| Goal |
Update the data below by changing every "screenshot" to "capture" and leaving all else unchanged. Leave the pictures out of your answer.

| Input data |
⟨

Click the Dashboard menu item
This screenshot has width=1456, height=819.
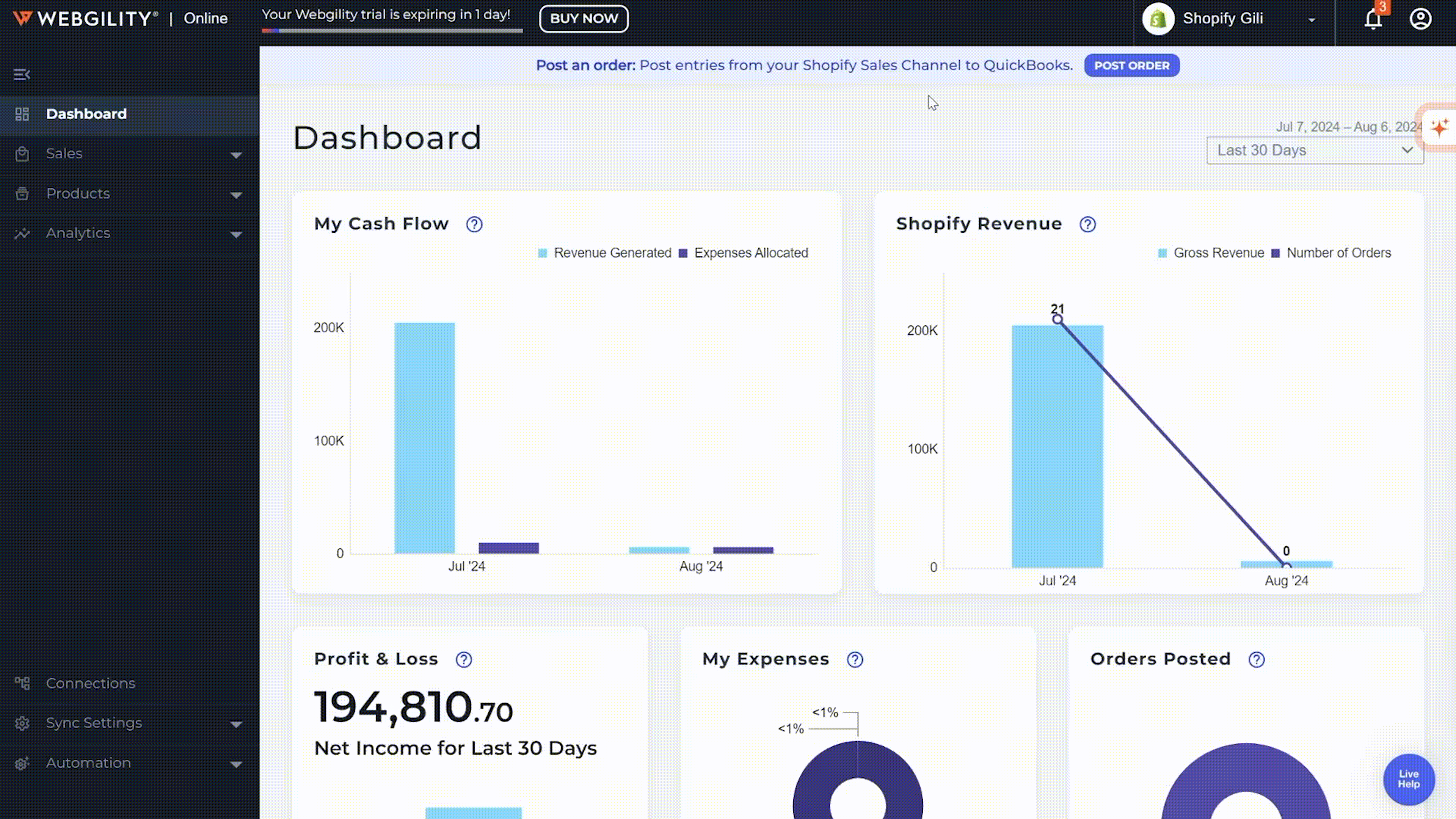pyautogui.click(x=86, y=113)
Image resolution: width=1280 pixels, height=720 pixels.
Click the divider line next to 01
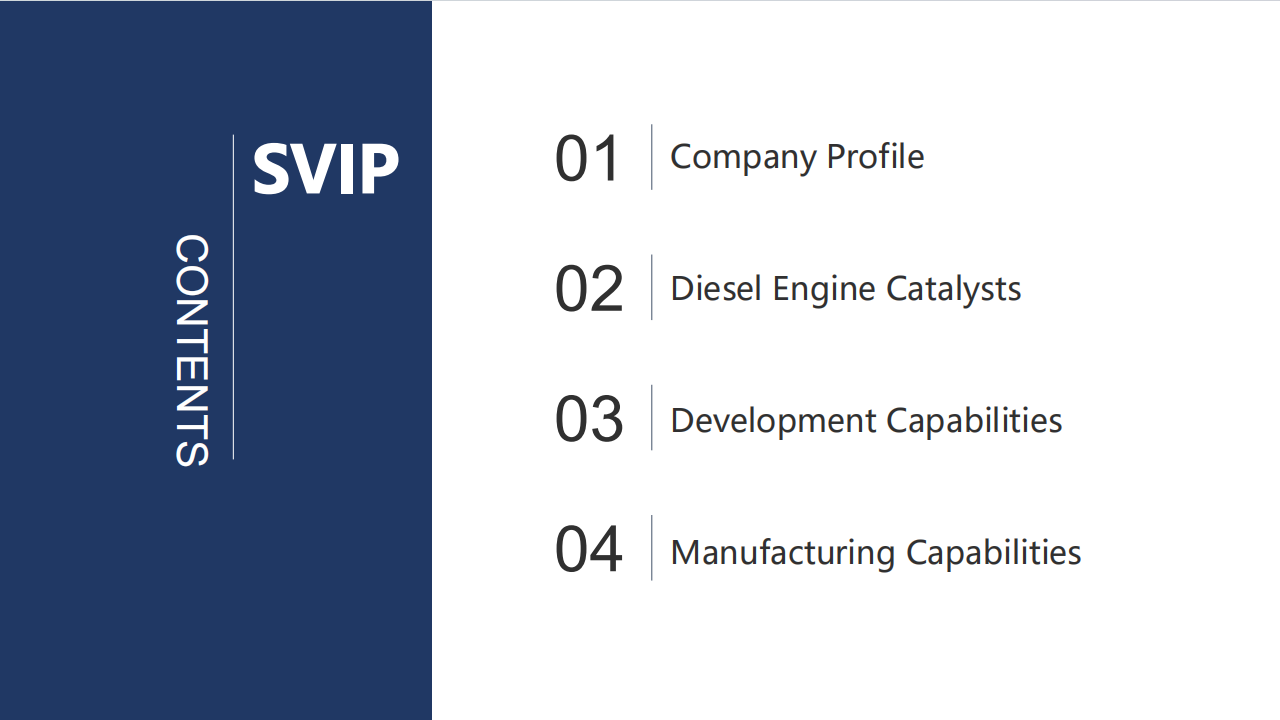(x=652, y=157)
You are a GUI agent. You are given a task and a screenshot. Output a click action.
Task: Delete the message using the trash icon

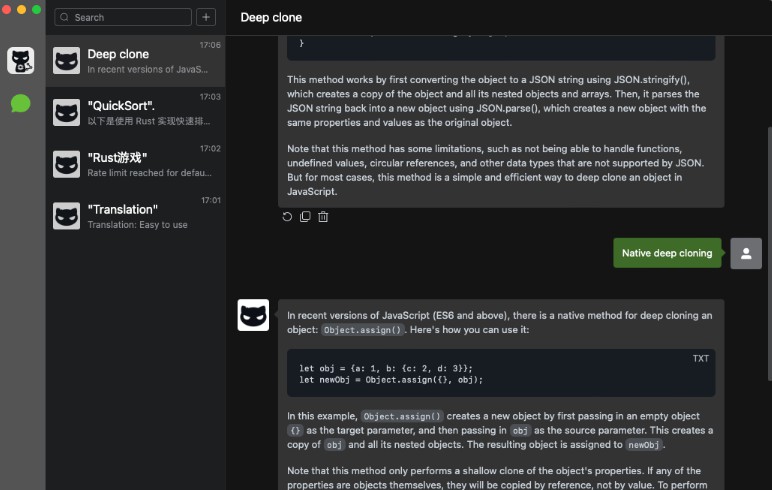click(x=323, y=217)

⟩

| Solved exercise |
Click the Dashboard menu item
This capture has width=1456, height=819.
pyautogui.click(x=86, y=113)
Image resolution: width=1280 pixels, height=720 pixels.
Click the divider line next to 01
(x=652, y=157)
You are a GUI agent. You are given a task and a capture. Output a click action.
Task: Delete the message using the trash icon

click(x=323, y=217)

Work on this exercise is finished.